*WRITTEN PROBLEM:* Return every line of the records that contains the string "menu", matching case exactly.
-- BEGIN GIVEN INFORMATION --
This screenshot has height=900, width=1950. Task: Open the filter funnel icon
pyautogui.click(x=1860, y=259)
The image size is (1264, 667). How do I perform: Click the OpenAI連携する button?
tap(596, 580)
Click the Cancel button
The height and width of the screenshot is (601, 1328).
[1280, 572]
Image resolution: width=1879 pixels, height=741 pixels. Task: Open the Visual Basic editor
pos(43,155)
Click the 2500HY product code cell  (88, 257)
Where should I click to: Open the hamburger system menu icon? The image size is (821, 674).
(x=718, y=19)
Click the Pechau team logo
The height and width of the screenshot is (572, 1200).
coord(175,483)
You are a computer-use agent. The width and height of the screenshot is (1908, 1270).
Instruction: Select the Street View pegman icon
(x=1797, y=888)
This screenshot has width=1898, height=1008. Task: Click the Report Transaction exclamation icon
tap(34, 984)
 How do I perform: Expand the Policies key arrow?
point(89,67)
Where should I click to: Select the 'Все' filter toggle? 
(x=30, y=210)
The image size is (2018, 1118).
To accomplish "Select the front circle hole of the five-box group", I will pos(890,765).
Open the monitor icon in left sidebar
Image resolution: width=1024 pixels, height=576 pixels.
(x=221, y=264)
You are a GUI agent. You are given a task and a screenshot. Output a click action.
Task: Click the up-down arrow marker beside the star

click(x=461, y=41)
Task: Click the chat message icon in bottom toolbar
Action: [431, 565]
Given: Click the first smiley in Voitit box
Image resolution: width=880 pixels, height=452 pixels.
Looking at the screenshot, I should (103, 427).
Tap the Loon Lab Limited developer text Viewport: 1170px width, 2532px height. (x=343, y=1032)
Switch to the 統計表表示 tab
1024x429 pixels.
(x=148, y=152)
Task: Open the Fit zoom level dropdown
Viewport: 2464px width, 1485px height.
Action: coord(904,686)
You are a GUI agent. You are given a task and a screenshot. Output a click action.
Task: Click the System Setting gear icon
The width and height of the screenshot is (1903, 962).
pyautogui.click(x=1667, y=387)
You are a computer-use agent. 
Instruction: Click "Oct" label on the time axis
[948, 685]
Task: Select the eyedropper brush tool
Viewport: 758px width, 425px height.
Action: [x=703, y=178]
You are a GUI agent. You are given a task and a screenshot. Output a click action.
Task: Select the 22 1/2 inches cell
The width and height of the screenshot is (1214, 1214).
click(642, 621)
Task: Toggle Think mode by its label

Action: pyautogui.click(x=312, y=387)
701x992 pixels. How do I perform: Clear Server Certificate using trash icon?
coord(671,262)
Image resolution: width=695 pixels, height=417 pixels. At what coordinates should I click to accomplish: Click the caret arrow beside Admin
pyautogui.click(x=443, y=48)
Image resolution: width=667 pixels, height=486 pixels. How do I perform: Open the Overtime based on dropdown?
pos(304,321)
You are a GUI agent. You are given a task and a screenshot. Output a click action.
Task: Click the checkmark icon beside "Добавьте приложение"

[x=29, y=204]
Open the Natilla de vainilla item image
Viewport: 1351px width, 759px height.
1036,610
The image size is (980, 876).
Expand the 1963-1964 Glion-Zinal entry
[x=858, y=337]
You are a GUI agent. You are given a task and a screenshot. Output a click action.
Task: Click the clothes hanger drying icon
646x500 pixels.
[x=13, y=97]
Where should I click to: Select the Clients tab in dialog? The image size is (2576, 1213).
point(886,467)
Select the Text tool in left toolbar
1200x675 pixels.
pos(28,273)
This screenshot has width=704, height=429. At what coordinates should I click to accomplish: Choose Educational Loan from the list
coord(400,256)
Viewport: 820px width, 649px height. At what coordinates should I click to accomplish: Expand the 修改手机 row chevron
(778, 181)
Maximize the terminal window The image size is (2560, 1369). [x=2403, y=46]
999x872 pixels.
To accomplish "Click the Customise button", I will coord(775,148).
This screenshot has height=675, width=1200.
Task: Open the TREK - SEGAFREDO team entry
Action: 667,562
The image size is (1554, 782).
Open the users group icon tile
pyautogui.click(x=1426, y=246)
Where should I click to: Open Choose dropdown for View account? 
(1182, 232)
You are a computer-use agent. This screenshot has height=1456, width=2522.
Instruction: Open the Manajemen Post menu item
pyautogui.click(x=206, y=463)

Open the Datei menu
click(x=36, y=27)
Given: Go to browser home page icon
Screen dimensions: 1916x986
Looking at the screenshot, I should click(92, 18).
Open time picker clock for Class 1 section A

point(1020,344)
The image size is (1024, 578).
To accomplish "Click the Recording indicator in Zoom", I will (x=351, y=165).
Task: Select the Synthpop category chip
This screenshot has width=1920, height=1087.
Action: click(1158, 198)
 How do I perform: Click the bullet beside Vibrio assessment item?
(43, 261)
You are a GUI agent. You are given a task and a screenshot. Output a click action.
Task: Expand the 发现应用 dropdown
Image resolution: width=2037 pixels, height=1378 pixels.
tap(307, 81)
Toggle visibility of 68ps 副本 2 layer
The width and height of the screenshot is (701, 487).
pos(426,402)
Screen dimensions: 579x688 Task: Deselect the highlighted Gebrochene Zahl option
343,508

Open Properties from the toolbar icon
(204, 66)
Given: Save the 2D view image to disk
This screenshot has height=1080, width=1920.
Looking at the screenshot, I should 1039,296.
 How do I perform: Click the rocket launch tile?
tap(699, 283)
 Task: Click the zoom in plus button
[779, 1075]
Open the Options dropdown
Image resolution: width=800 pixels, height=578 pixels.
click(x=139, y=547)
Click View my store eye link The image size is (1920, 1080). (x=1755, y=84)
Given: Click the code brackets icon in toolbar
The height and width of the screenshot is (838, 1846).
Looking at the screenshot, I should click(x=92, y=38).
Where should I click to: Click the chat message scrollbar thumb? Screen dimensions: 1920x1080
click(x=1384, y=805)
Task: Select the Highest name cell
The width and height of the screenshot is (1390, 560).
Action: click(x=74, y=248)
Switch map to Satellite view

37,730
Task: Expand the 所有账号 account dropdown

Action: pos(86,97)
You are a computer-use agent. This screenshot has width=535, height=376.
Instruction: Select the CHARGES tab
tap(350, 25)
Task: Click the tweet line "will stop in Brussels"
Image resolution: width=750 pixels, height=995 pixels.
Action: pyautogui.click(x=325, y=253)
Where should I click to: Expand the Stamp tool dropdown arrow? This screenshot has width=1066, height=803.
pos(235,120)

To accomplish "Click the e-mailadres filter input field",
-- END GIVEN INFORMATION --
*SOLUTION TO THIS TASK:*
Where should I click to: Open the hamburger system menu icon? The image size is (821, 674).
Instruction: Open the Manajemen Post menu item
Open the Datei menu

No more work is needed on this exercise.